In order to discuss rebranding we need to first define ‘brand’.
Put simply, a brand is how a business differentiates itself from all other businesses, especially its competitors. The brand is its personality; and the way that personality is perceived may differ between stakeholders – the general public, customers, staff, media, shareholders, etc.
According to Wikipedia, a brand is “a collection of images and ideas representing an economic producer; more specifically, it refers to the descriptive verbal attributes and concrete symbols such as a name, logo, slogan, and design scheme that convey the essence of a company, product or service. Brand recognition and other reactions are created by the accumulation of experiences with the specific product or service, both directly relating to its use, and through the influence of advertising, design and media commentary”.
When a business goes through a rebranding process it is changing its identity – its personality – and therefore the way it wants stakeholders to perceive it. This may involve significant changes to areas including logo, tagline, jingle and business name, along with its marketing and public relations strategies.
Following a successful brand re-fresh in 2009 with the new tagline ‘Let’s make the right move’ Mortgage Choice shares these key points for businesses considering rebranding:
1. Ask why you are doing it.
Are you planning to rebrand for necessity or to stroke your own or someone else’s ego? Is it really what your stakeholders need from your business? Examples of positive reasons include: rebranding to reposition a company to take advantage of changing market conditions or because a business has stagnated and it is a way of kick-starting a brand.
2. Review what you are saying about yourselves as a business.
his needs to be reflective of the consumer experience: what franchisees offer is the ability to put consumers in a position to make clearer, well informed choices
3. Perform a comprehensive audit of all the factors that make up your brand.
It is more than the collateral, more than the physical attributes, more than your logo, your colours and your posters, TV or outdoor ads. Wyatt describes a brand as ‘the movie that plays in someone’s head whenever your brand name is mentioned’.
4. Include a review of your corporate culture.
It is about creating perceptions and about what all your stakeholders feel are the promises you make to them.
5. Be very clear about why you are doing it and what you are trying to achieve.
Rebranding can often be a costly exercise and you do not want to unnecessarily spend time, money, resources and effort on a strategy that is not fully thought out. Work out the strengths, opportunities, weaknesses and threats involved before going ahead.
6. Allow plenty of opportunity for people in the business to express their concerns about a rebranding strategy.
Discuss the whys, wheres and hows with everyone whose role is affected by the new direction and make time for follow up programs, to review timelines, etc.
7. Sell your rebranding strategy to all internal stakeholders in a way they need to hear it.
Make sure everyone involved in the business is aware of the new brand push, from the lowest ‘rung’ of staff to the managing director.
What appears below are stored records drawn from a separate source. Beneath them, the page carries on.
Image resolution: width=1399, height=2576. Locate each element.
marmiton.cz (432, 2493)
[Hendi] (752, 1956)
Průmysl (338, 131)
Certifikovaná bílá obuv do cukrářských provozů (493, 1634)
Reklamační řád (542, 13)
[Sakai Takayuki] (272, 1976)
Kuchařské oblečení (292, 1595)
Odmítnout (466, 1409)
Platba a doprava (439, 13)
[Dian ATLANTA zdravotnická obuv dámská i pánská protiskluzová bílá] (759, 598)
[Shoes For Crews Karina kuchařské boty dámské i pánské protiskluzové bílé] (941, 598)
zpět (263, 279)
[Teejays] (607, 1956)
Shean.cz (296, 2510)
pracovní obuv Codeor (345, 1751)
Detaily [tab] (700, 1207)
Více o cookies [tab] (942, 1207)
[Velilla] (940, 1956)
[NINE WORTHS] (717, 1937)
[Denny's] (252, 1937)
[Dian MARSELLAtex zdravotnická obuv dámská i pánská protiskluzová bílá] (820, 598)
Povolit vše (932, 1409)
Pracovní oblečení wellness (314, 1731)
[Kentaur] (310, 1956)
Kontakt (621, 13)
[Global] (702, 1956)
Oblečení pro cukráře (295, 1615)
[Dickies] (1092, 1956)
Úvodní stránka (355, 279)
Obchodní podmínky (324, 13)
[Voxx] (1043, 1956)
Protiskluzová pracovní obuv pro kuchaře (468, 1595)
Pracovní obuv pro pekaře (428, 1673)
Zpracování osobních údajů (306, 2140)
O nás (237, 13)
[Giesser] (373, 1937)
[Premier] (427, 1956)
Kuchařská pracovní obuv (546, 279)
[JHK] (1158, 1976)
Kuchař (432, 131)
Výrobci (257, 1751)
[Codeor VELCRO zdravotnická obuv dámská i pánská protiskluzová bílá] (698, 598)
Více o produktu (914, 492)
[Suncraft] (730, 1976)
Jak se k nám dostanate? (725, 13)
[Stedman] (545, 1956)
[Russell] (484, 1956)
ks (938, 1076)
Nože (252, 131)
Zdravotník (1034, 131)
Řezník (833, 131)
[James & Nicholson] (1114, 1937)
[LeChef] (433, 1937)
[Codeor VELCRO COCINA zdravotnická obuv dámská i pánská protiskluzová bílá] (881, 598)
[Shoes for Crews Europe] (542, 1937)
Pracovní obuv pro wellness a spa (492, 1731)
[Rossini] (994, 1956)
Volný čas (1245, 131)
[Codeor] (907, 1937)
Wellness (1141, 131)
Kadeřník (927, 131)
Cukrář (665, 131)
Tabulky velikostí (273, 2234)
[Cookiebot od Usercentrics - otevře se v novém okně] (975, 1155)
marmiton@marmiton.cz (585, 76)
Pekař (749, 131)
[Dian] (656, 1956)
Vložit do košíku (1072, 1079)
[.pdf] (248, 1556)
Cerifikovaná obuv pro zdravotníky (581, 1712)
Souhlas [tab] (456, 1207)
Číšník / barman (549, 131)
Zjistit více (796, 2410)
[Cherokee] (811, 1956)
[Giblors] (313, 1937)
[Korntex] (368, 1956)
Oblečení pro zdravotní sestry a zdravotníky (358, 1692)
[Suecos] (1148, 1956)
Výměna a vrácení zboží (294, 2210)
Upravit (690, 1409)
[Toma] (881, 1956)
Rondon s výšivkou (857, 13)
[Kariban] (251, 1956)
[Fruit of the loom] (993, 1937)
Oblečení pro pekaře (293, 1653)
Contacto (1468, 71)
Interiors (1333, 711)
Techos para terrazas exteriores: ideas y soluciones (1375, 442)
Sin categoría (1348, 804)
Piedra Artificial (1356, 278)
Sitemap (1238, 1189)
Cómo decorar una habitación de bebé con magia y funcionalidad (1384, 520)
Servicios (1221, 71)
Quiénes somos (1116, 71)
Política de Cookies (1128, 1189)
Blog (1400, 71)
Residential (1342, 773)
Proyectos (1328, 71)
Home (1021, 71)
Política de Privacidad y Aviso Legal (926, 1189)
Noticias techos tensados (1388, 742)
Communicate it in a way that is suited to your audience i.e. webcasts, emails, phone calls, word documents, staff meetings, management conferences, state conferences, etc.
8. Ensure all brand deliverers are enthusiastic and engaged believers.
Particularly for service-based businesses, there is a real need to realise the brand is about the people delivering on a brand’s promises. Hence, there is a strong need for high engagement from all the internal stakeholders who communicate the brand, whether deliberately or unintentionally i.e. staff, franchisees, etc.
9. Use various forms of communication to communicate to external stakeholders.
The rebranding strategy needs to be filtered throughout all the avenues the business uses to send messages externally. Consider revamping areas such as the call centre contact method, print/radio/TV/online media coverage (advertising and editorial), consumer website and referral marketing materials.
10. Keep it going. Staying true to the desired brand is an ongoing effort.
Constantly reassess your business activities and plans to ensure you are continuing to reinforce the business’s personality… that movie in your stakeholders’ minds when they think of your brand.